### Entries provided:
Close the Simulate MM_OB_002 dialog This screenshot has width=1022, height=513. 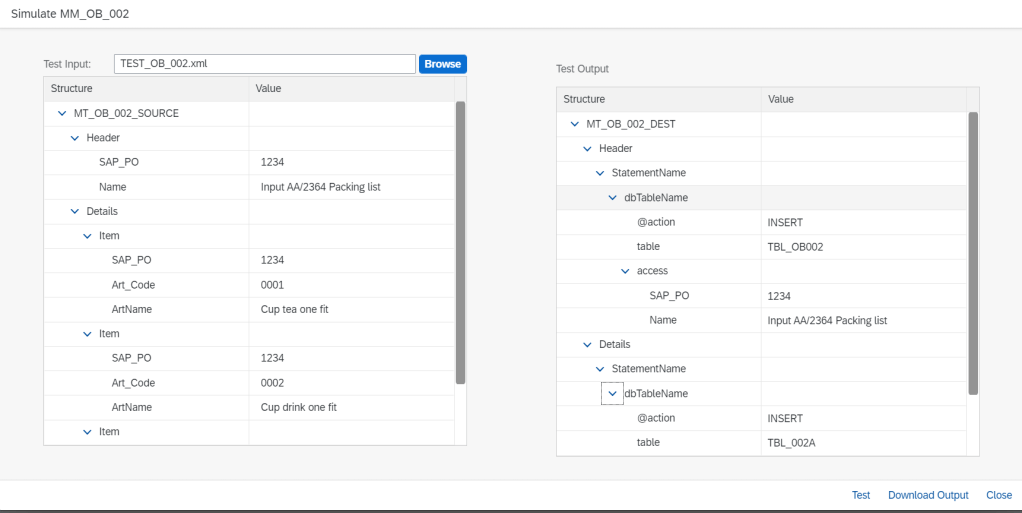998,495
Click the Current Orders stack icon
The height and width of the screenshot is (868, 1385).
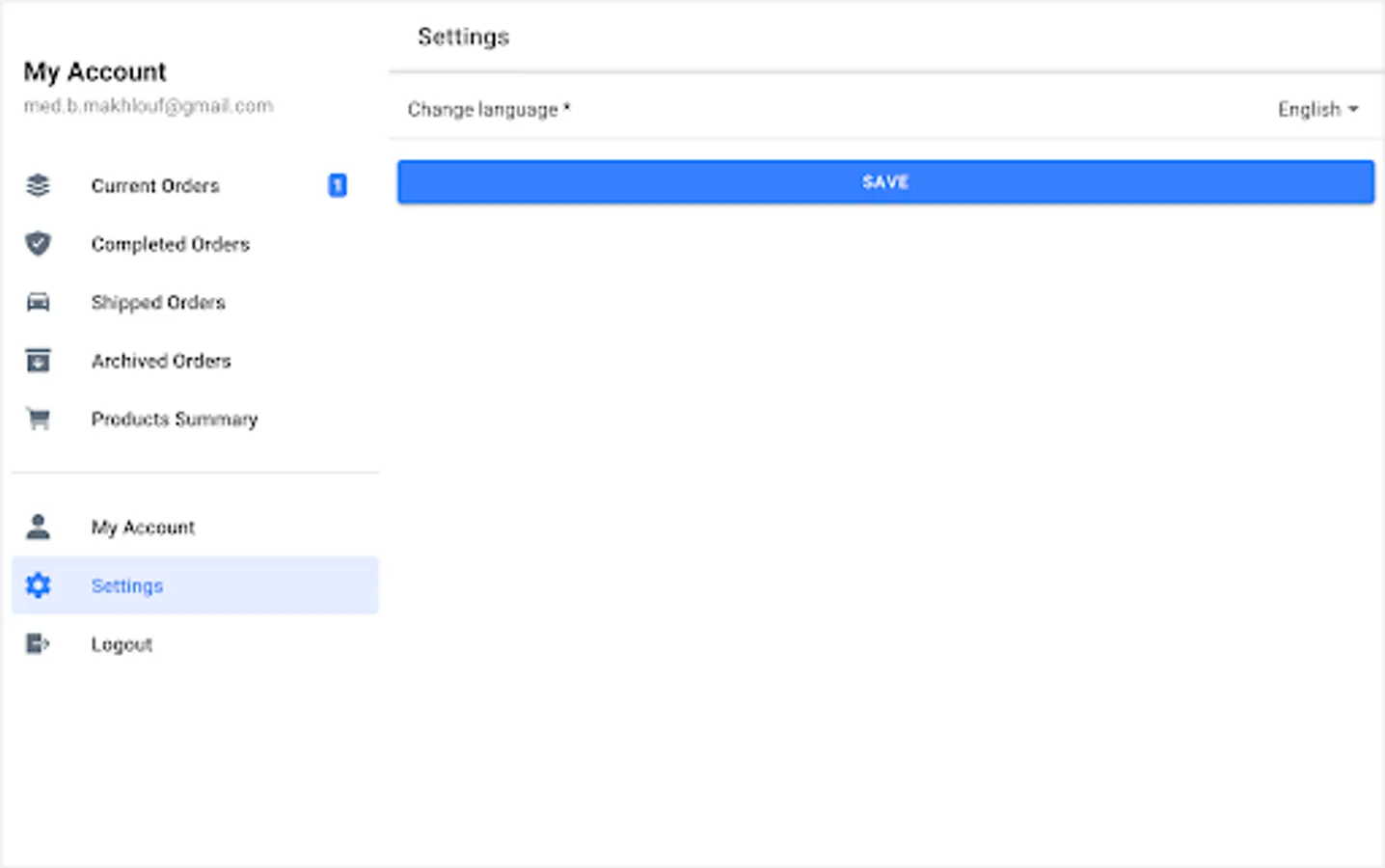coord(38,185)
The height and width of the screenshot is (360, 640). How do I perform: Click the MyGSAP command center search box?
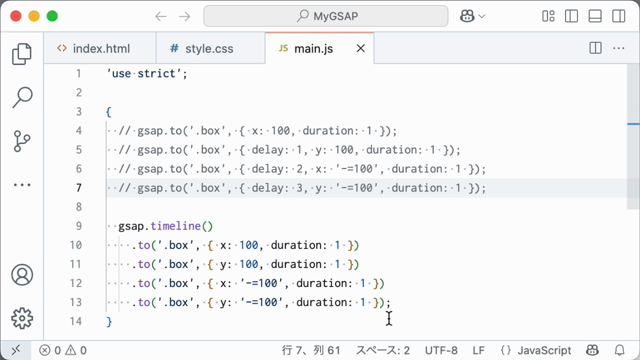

### Problem statement:
Your task is to quote exactly the lines from the one with "Click the Current Orders stack icon" through the end of the material, both included, without reproducing any pictures.

### Exercise answer:
Click the Current Orders stack icon
The height and width of the screenshot is (868, 1385).
coord(38,185)
The height and width of the screenshot is (360, 640). How do I perform: Click the MyGSAP command center search box?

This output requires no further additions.